Predictability has a location: what Mosaics of Predictability actually tests
By DX Research Group · · Market predictability
The April 2026 paper separates predictable equity clusters from weak ones, with different treatment of cross-sectional and regime evidence.
Return predictability can vary sharply across assets and market conditions. The April 2026 working paper Mosaics of Predictability makes that heterogeneity the research object. Cong, Feng, He and Wang ask where a common modeling approach finds stronger signal, rather than only whether a larger global model improves average accuracy. For us, the useful implication is that forecast evaluation should show where a gain comes from.

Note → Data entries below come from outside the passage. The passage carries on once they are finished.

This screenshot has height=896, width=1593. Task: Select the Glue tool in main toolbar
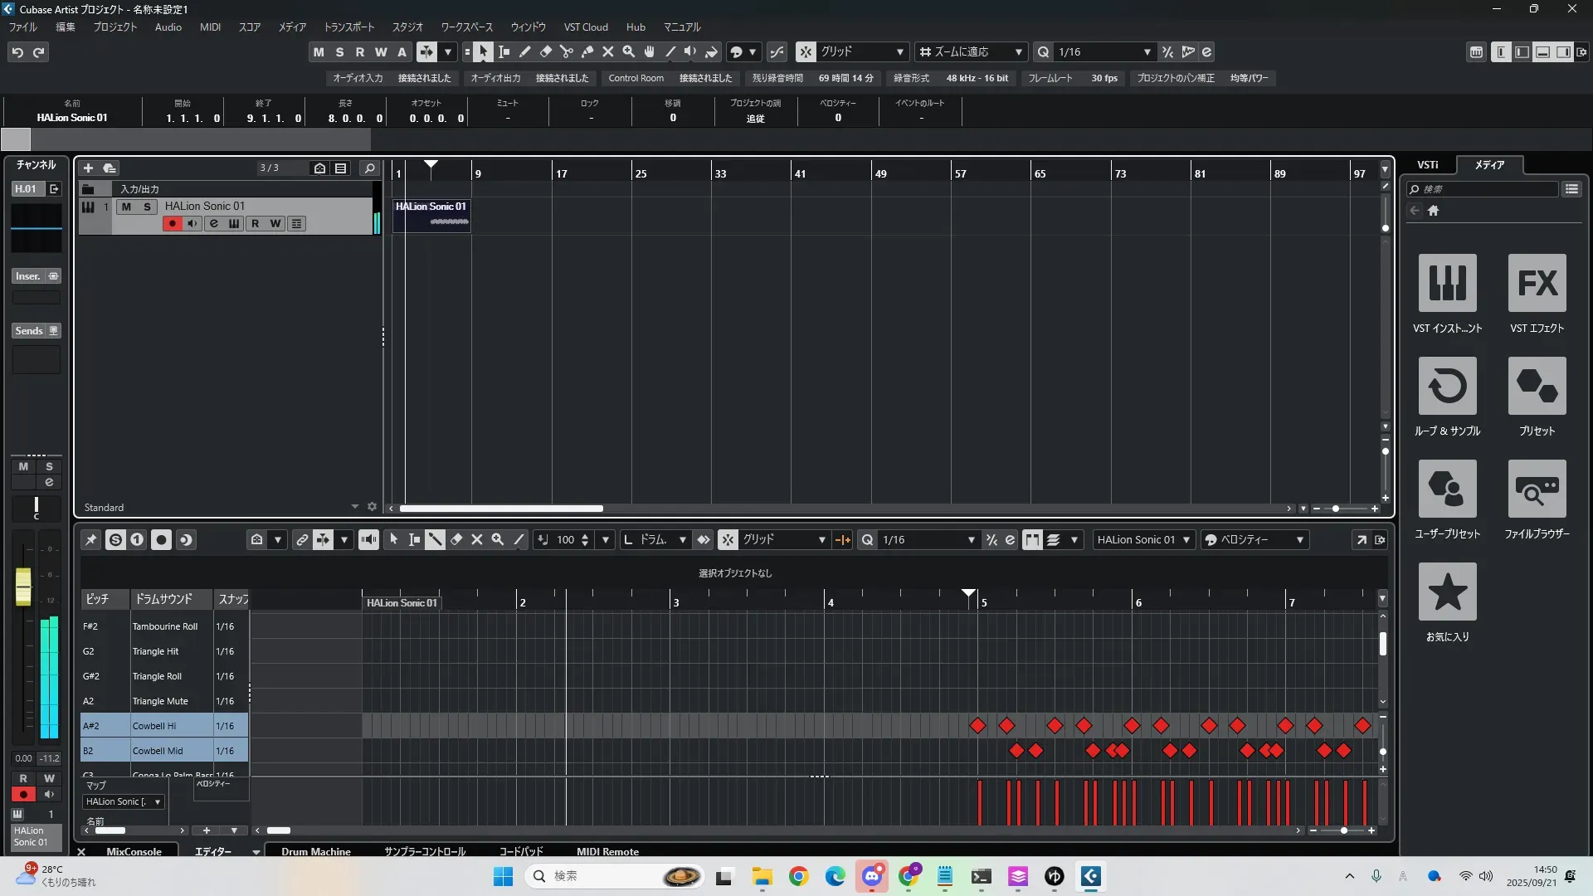pyautogui.click(x=587, y=52)
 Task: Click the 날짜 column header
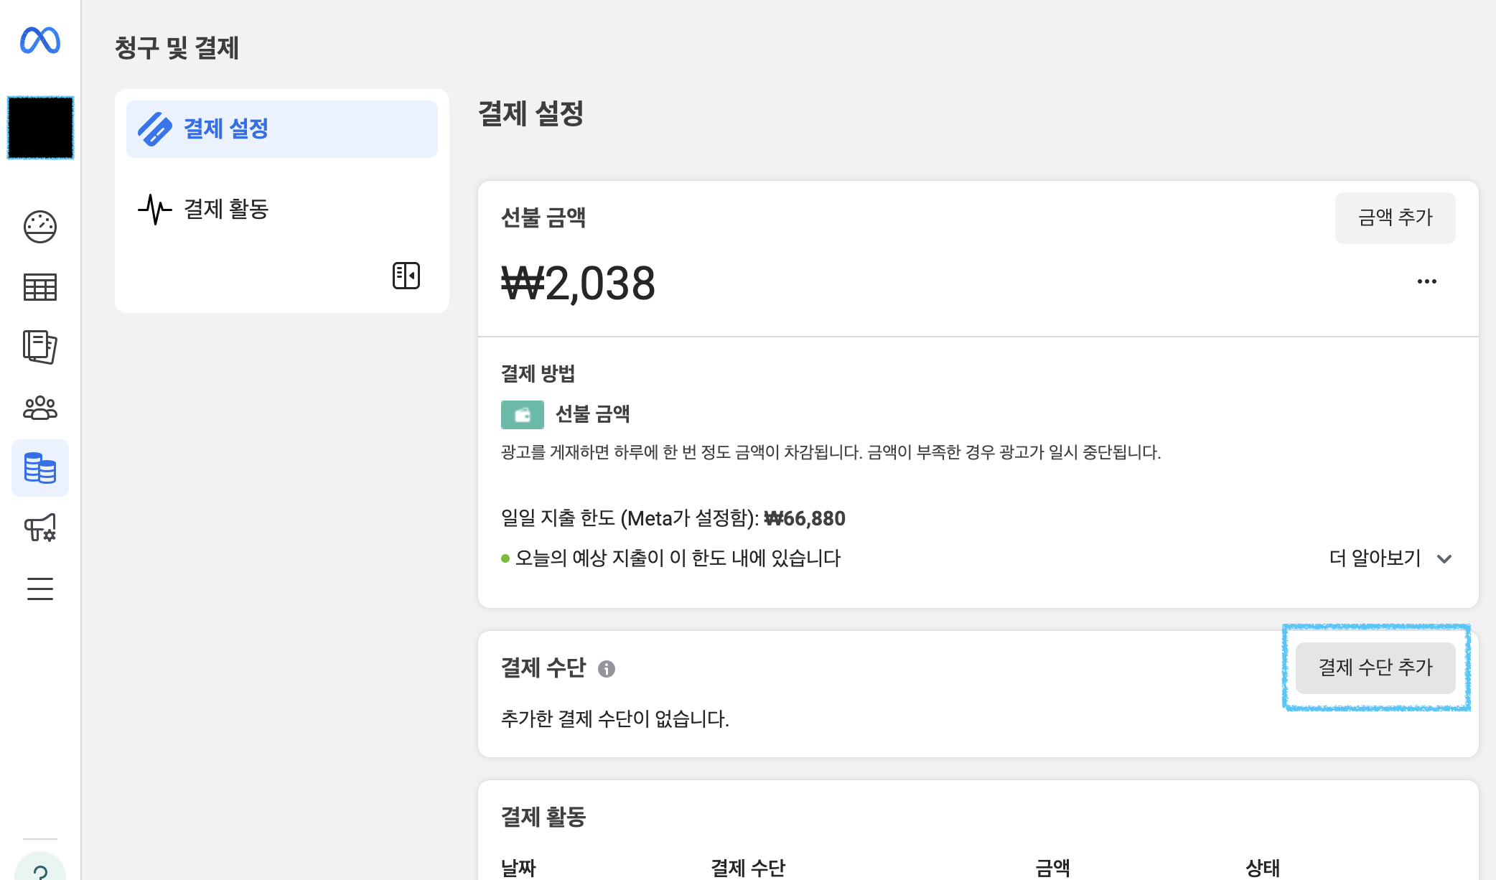[x=518, y=868]
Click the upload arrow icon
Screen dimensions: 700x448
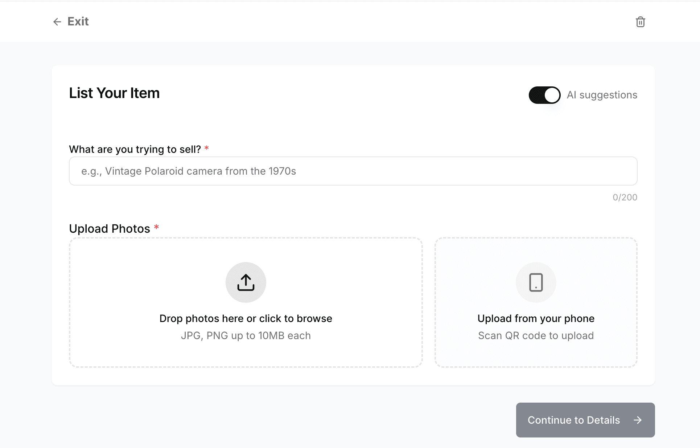pyautogui.click(x=246, y=282)
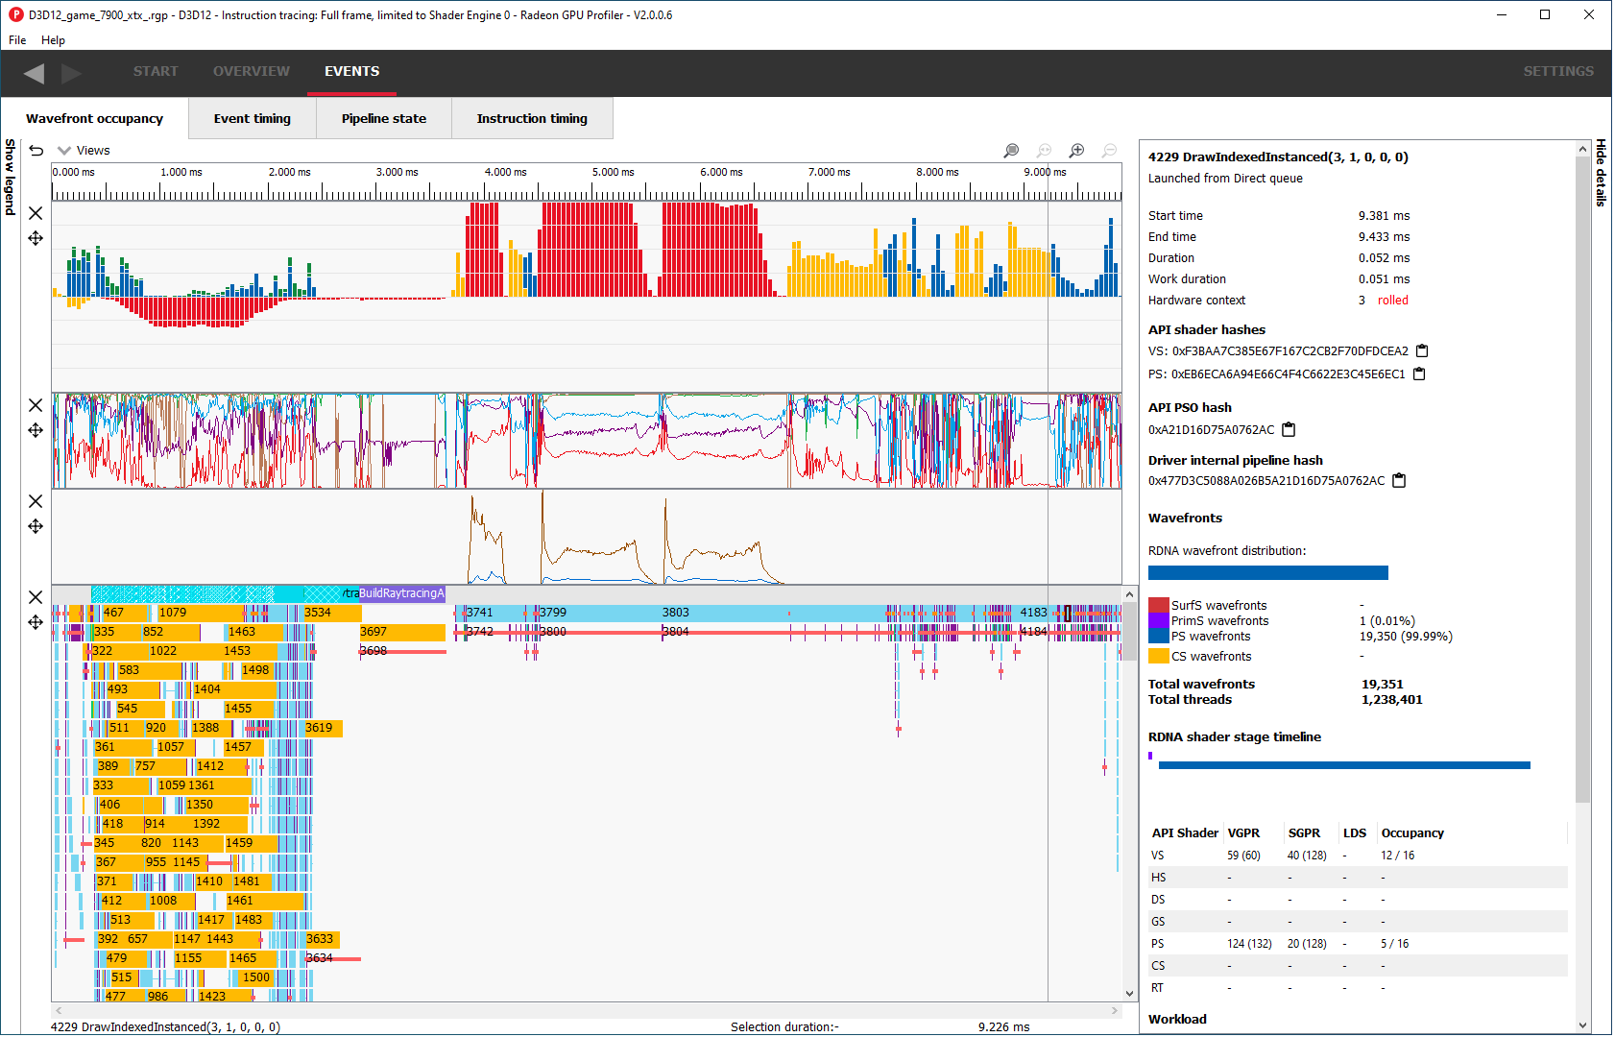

The paper studies monthly U.S. equity returns from 1973–2022, using 51 firm characteristics and eight market predictors. Its Panel Tree partitions observations into groups and fits group-specific models. For cross-sectional evaluation, the first 30 years form the training sample and the most recent 20 years form the out-of-sample period. The time-series regime analysis uses the entire 50-year sample. Those designs give different evidentiary status to the resulting maps.
Predictability is stronger in groups associated with large earnings surprises, high earnings-price ratios and low trading volume. The paper also reports weak or negative predictive R² in some groups, including combinations involving low earnings surprises, high spreads and strong momentum. At the regime level, high dividend yields and constrained liquidity coincide with stronger predictability. Its portfolio tests include transaction-cost robustness checks.
Read a map without turning it into a trading rule
A learned group describes a relationship among characteristics. Membership can change as a firm's characteristics change. “This stock belongs to a predictable group” therefore needs an observation date and the fitted partition that assigned it. Treating the label as a permanent property of a ticker would change the paper's object.
Likewise, a negative predictive R² means the tested model lost a forecast-error comparison against its benchmark on that sample. It does not establish that every possible model or information source fails on those assets. The result narrows what the tested pipeline successfully extracted. That narrower conclusion remains valuable: it identifies where allocating more trust to that pipeline would need additional evidence.
The regime finding needs similar precision. A full-sample partition can describe an economically interpretable historical pattern. To turn that description into a prospective agent input, a new experiment must construct the partition using only earlier observations and assign future observations without looking ahead. Otherwise, the apparent ability to identify favorable states benefits from the future it is supposed to forecast.
This distinction changes the deployment question. An agent cannot wait until an economic episode is complete to decide whether it was a high-predictability episode. It needs currently available features, a frozen assignment rule and an explicit response when observations sit near a boundary.
Our proposed test combines signal location with feasible access
We propose a two-dimensional report for future work. The first dimension records forecast improvement by prespecified asset-state group. The second records the feasible trade capacity and measured execution conditions of the same group. Plotting both reveals whether the strongest signal sits in a market region the intended agent can actually use.
For an illustrative comparison, one group might show a reliable forecasting gain while offering little executable depth. Another might have a smaller gain across a much broader liquid universe. Ranking the groups by forecast error alone answers the research question about signal strength. Ranking them by cost-aware opportunity answers a different question about deployment suitability.
Freeze grouping rules before the test period. Compare group-specific models with a pooled model using the same predictors and the same development budget. Report how many observations enter each group, its forecast-error difference and uncertainty that respects repeated observations across firms and months. Also record transitions between groups. A result driven by a few unusual dates deserves a different interpretation from a persistent comparison.
Then rerun the evaluation under the intended liquidity and position constraints. If excluding thinly traded assets removes the forecasting gain, the evidence identifies a restricted opportunity rather than a broadly deployable one. If a gain persists, it justifies the next execution test.
The working paper's contribution is a serious alternative to treating market predictability as one constant. Our proposed extension would make the location of signal and the accessibility of that signal visible together, with prospective group assignment supplying the essential next receipt.